- REQUIREMENT:
All of the records should be given back exactly and in full.

- SUPPLIED RECORDS:
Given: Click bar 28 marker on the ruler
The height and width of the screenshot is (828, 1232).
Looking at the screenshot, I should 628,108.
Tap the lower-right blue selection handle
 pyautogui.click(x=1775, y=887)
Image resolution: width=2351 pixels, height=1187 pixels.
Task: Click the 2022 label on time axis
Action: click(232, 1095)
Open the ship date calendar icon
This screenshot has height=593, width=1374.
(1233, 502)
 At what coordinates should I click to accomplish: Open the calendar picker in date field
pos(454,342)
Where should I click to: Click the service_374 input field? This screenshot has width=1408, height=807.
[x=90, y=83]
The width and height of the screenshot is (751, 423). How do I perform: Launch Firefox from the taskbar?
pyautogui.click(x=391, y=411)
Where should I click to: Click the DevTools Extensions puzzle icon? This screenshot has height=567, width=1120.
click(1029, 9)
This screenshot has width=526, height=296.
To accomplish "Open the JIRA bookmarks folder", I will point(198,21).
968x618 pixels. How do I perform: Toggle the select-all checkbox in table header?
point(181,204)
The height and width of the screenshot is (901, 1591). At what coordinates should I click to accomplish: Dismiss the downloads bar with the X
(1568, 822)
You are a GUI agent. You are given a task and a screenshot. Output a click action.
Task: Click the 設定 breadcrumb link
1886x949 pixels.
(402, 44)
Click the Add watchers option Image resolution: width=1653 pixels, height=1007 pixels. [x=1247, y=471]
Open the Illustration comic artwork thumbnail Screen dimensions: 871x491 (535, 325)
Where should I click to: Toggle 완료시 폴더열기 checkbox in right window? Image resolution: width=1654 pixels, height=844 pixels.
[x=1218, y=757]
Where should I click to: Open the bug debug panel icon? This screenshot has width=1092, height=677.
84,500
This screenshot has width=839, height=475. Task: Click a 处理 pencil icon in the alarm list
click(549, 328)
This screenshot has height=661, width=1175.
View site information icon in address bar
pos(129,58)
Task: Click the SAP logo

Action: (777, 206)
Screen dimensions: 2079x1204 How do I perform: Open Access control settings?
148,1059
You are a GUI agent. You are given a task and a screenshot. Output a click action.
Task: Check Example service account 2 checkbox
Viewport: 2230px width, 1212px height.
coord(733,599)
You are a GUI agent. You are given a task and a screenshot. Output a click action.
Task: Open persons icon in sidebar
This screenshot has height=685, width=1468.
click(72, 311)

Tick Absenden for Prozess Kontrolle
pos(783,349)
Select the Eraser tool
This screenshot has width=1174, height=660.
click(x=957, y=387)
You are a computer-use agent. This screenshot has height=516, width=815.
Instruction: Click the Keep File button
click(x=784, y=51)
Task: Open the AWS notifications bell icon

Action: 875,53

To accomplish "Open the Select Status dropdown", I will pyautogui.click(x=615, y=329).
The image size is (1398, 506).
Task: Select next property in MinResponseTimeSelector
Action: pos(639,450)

- RESULT OF THE EXERCISE:
Given: Click bar 28 marker on the ruler
The height and width of the screenshot is (828, 1232).
Looking at the screenshot, I should 628,108.
Tap the lower-right blue selection handle
 pyautogui.click(x=1775, y=887)
Image resolution: width=2351 pixels, height=1187 pixels.
Task: Click the 2022 label on time axis
Action: click(232, 1095)
Open the ship date calendar icon
This screenshot has height=593, width=1374.
(1233, 502)
 At what coordinates should I click to accomplish: Open the calendar picker in date field
pos(454,342)
Where should I click to: Click the service_374 input field? This screenshot has width=1408, height=807.
[x=90, y=83]
The width and height of the screenshot is (751, 423). How do I perform: Launch Firefox from the taskbar?
pyautogui.click(x=391, y=411)
Where should I click to: Click the DevTools Extensions puzzle icon? This screenshot has height=567, width=1120.
click(1029, 9)
This screenshot has width=526, height=296.
To accomplish "Open the JIRA bookmarks folder", I will point(198,21).
968x618 pixels. How do I perform: Toggle the select-all checkbox in table header?
point(181,204)
The height and width of the screenshot is (901, 1591). At what coordinates should I click to accomplish: Dismiss the downloads bar with the X
(1568, 822)
You are a GUI agent. You are given a task and a screenshot. Output a click action.
Task: Click the 設定 breadcrumb link
1886x949 pixels.
(402, 44)
Click the Add watchers option Image resolution: width=1653 pixels, height=1007 pixels. [x=1247, y=471]
Open the Illustration comic artwork thumbnail Screen dimensions: 871x491 (535, 325)
Where should I click to: Toggle 완료시 폴더열기 checkbox in right window? Image resolution: width=1654 pixels, height=844 pixels.
[x=1218, y=757]
Where should I click to: Open the bug debug panel icon? This screenshot has width=1092, height=677.
84,500
This screenshot has width=839, height=475. Task: Click a 处理 pencil icon in the alarm list
click(549, 328)
This screenshot has height=661, width=1175.
View site information icon in address bar
pos(129,58)
Task: Click the SAP logo

Action: (777, 206)
Screen dimensions: 2079x1204 How do I perform: Open Access control settings?
148,1059
You are a GUI agent. You are given a task and a screenshot. Output a click action.
Task: Check Example service account 2 checkbox
Viewport: 2230px width, 1212px height.
coord(733,599)
You are a GUI agent. You are given a task and a screenshot. Output a click action.
Task: Open persons icon in sidebar
This screenshot has height=685, width=1468.
click(72, 311)

Tick Absenden for Prozess Kontrolle
pos(783,349)
Select the Eraser tool
This screenshot has width=1174, height=660.
click(x=957, y=387)
You are a computer-use agent. This screenshot has height=516, width=815.
Instruction: Click the Keep File button
click(x=784, y=51)
Task: Open the AWS notifications bell icon

Action: 875,53

To accomplish "Open the Select Status dropdown", I will pyautogui.click(x=615, y=329).
The image size is (1398, 506).
Task: Select next property in MinResponseTimeSelector
Action: pos(639,450)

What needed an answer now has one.